DOCUMENT PASSAGE:
* * * *

When you think of uses for helium, birthday balloons (and inhaling them for chipmunk voices) may come to mind. But it’s actually a highly valued element that’s used in everything from computer chips to MRI scans in its gas and liquid forms.
Just a handful of countries supply the world’s helium, including the U.S. and Russia, by extracting it from natural gas — it forms over millions of years as the radioactive elements uranium and thorium decay in rocks below natural gas fields.
As these unstable elements gradually break down, tiny pockets of helium gas bubble up through layers of sediments, eventually coming to rest just below the surface and mixing with natural gas. After drilling or fracturing natural gas, refineries isolate the helium by cooling it to subzero temperatures.
This means that most of the world’s commercial helium is tied to natural gas production, which creates significant greenhouse gas emissions.
“[Helium] is actually connected to a really high carbon footprint,” Anran Cheng, a geochemist at the University of Oxford in England, tells Inverse.
Helium sourcing isn’t just bad for the planet: It’s also unreliable. Amid a drop in production over recent years, due in part to the war in Ukraine, we’re currently facing a serious shortage.
But a new study published in the journal Nature could offer an alternative, greener source for this prized gas — and it may be right beneath our feet.
Cheng’s team at Oxford used a computer model and recent geological survey data to determine the likelihood that a given site may have a rich underground helium deposit. This technique could prove simpler and more environmentally friendly than the prevalent natural gas extraction method.

* * * *

REQUIREMENT 1: In the helium article, how do refineries isolate helium after natural gas is drilled or fractured?
REQUIREMENT 2: Quote the helium article from "When you think" up to and including "and liquid forms.".

(Dataset entries)
* * * *

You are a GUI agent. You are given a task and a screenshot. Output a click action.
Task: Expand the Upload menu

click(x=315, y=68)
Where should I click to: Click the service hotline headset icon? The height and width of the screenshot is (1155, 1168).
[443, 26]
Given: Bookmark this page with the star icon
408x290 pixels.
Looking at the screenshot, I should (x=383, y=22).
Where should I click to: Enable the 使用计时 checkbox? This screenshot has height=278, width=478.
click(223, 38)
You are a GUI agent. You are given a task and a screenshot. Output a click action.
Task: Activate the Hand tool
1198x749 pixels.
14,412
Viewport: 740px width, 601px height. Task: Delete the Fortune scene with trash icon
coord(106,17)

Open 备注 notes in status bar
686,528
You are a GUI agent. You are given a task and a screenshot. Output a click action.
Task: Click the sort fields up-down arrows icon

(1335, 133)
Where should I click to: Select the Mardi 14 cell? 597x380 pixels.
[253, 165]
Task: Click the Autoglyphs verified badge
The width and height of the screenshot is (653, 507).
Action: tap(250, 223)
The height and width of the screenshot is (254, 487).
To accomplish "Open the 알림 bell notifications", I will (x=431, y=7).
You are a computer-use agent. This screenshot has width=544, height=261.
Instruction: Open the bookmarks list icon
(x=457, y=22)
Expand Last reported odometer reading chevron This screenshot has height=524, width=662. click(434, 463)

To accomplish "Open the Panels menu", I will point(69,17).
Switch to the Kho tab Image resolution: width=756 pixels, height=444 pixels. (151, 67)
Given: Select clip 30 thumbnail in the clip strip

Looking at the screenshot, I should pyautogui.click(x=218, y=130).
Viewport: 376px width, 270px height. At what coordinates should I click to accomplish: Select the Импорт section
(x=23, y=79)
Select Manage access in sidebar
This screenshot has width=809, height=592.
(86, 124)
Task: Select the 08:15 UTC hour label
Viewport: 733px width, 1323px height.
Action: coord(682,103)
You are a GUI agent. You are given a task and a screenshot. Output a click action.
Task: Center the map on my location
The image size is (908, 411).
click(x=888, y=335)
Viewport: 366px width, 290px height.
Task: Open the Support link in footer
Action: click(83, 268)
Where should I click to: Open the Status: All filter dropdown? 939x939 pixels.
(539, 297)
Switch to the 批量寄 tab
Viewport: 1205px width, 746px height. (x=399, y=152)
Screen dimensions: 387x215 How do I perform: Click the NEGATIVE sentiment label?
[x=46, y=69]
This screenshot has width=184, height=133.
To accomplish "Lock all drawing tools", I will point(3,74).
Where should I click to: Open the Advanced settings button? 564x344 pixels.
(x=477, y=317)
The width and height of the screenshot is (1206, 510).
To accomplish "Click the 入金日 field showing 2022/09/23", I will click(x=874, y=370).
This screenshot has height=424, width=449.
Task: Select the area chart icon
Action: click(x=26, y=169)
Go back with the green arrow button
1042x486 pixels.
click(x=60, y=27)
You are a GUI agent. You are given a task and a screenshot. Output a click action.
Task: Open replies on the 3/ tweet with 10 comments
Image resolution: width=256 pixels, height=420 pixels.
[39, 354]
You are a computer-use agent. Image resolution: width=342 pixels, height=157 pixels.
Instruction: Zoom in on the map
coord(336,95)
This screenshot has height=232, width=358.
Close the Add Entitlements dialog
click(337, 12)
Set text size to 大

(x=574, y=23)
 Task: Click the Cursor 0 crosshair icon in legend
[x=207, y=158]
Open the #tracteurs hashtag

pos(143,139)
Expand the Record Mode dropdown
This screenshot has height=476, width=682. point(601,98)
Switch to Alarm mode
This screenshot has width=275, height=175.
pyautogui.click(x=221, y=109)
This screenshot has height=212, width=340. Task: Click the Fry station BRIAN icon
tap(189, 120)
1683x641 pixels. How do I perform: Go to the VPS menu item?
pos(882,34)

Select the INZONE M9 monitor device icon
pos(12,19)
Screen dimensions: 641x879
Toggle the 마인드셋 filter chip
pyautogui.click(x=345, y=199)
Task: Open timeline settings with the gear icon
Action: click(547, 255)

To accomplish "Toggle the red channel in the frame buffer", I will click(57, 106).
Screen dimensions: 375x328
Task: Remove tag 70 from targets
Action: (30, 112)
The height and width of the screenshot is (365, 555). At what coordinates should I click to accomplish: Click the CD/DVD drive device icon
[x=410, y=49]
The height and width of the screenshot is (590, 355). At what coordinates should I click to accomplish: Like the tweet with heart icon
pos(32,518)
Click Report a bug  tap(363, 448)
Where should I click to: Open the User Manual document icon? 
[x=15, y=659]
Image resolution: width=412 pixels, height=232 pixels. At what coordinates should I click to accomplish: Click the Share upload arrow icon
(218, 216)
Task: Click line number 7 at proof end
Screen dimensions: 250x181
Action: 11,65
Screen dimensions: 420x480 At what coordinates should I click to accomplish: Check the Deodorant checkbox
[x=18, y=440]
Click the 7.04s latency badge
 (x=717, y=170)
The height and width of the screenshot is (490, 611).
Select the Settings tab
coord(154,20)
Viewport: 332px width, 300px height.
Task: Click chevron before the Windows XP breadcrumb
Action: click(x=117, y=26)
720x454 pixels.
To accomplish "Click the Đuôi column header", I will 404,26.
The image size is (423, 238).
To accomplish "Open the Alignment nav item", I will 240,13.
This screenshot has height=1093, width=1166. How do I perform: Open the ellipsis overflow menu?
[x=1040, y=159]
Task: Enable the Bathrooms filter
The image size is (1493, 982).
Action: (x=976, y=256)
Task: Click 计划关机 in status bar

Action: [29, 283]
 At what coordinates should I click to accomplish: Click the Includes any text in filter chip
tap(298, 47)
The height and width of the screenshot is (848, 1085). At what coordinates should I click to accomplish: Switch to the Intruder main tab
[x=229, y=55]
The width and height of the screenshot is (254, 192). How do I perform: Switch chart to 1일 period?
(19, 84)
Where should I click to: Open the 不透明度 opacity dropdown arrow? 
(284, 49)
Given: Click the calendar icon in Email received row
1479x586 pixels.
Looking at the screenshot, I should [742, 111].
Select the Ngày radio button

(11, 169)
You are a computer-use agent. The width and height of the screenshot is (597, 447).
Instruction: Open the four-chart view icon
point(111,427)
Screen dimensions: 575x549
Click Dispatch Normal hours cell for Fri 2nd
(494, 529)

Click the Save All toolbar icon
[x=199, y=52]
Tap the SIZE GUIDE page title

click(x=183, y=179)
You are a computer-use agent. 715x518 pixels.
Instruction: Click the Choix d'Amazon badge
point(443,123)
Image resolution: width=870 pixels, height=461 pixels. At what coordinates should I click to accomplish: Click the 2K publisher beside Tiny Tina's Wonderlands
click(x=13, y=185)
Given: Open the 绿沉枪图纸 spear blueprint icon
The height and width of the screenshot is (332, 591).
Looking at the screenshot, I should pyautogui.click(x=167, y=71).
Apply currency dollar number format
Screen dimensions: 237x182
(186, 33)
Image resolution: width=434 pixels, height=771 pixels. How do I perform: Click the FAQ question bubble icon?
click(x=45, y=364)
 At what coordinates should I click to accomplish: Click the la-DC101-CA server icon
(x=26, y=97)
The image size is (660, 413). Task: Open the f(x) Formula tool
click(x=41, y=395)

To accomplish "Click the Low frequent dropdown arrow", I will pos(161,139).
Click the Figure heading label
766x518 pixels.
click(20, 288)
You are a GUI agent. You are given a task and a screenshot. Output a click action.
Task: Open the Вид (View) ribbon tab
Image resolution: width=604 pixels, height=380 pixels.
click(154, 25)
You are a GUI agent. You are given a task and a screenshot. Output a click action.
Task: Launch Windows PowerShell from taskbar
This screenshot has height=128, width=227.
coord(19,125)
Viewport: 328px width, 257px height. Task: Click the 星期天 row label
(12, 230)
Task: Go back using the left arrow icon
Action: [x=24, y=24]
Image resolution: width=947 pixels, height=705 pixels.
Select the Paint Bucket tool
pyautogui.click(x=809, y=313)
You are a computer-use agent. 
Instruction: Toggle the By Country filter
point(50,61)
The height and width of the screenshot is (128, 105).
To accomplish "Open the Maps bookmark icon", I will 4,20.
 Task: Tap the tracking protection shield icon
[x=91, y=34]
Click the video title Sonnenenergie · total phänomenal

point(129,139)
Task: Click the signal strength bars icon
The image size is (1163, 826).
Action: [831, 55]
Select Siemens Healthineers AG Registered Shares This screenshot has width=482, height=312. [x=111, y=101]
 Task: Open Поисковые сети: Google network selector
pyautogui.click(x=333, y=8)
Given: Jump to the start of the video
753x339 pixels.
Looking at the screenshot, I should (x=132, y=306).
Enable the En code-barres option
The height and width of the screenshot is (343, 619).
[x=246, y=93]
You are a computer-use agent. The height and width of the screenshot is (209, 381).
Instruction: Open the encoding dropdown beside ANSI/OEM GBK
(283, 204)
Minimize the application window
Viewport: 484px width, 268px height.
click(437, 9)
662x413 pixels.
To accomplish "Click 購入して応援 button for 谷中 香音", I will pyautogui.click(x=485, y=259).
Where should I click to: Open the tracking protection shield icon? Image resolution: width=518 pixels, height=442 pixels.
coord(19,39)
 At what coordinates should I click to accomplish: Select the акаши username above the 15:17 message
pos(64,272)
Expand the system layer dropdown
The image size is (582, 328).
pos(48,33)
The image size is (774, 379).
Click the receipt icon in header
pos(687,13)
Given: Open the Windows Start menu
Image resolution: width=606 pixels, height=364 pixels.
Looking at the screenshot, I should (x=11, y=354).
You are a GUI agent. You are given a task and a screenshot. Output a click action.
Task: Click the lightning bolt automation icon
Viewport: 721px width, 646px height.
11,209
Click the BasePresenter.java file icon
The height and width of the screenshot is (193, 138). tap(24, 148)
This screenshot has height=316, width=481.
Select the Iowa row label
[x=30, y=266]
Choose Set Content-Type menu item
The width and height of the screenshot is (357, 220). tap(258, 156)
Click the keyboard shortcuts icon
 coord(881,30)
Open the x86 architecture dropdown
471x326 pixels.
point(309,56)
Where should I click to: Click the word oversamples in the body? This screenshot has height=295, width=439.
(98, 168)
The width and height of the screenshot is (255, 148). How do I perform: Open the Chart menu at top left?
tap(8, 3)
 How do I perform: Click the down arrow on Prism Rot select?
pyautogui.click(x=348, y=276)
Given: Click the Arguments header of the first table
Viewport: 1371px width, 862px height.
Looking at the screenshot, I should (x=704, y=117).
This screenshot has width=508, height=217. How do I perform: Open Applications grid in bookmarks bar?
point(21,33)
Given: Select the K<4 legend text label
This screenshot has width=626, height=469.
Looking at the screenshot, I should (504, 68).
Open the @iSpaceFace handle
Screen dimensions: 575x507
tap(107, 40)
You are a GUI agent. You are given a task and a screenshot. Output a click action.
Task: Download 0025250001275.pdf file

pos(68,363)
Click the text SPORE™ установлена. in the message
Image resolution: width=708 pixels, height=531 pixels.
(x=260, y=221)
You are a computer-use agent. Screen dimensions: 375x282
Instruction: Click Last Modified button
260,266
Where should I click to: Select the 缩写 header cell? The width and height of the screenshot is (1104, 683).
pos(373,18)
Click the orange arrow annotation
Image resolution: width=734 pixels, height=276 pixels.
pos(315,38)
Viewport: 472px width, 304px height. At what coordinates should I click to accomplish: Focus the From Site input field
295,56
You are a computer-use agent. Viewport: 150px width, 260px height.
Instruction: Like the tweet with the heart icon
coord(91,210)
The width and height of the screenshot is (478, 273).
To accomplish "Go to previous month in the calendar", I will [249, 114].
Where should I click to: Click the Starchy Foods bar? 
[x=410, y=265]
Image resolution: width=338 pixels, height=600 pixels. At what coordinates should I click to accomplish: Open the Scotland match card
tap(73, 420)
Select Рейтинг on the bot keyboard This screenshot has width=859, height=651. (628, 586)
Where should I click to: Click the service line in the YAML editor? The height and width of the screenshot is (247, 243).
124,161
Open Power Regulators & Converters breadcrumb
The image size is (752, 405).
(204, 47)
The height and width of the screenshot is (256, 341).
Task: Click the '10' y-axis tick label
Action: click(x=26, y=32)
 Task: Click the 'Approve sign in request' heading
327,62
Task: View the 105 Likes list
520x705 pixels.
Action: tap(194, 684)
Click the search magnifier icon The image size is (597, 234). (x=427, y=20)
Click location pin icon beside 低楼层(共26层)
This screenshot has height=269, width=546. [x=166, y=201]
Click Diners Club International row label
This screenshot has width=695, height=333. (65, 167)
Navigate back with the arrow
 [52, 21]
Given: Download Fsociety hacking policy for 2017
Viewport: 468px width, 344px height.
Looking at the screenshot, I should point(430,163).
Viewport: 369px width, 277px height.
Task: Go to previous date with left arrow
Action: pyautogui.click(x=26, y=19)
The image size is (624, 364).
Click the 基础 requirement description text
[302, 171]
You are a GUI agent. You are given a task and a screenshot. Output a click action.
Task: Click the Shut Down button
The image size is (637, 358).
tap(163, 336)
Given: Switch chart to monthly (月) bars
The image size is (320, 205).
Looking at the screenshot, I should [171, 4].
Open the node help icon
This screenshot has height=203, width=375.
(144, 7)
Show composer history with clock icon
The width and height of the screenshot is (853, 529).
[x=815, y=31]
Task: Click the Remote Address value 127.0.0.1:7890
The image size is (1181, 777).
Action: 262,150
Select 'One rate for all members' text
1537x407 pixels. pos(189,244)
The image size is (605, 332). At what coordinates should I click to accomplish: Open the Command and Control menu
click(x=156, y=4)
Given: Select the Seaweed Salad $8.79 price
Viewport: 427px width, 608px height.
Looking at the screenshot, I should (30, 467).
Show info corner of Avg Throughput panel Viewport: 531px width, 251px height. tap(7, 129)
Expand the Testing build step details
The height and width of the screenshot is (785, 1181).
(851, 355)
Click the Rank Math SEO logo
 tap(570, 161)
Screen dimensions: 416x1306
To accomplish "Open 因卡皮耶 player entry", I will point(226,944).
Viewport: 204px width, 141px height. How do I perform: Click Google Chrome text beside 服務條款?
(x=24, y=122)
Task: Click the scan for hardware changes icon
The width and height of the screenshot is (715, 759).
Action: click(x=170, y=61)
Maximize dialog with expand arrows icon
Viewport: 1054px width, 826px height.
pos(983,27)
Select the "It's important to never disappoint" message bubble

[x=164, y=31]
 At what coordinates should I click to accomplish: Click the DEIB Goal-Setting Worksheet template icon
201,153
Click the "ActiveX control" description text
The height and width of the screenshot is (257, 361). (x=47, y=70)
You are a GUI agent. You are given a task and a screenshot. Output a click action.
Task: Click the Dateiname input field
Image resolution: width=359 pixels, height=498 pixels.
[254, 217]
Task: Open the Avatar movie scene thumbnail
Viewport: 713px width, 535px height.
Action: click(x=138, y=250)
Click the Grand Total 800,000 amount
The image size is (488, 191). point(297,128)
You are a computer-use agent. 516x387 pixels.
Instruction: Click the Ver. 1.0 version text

* * * *

EXERCISE OUTPUT 1: They cool it to subzero temperatures.

EXERCISE OUTPUT 2:
When you think of uses for helium, birthday balloons (and inhaling them for chipmunk voices) may come to mind. But it’s actually a highly valued element that’s used in everything from computer chips to MRI scans in its gas and liquid forms.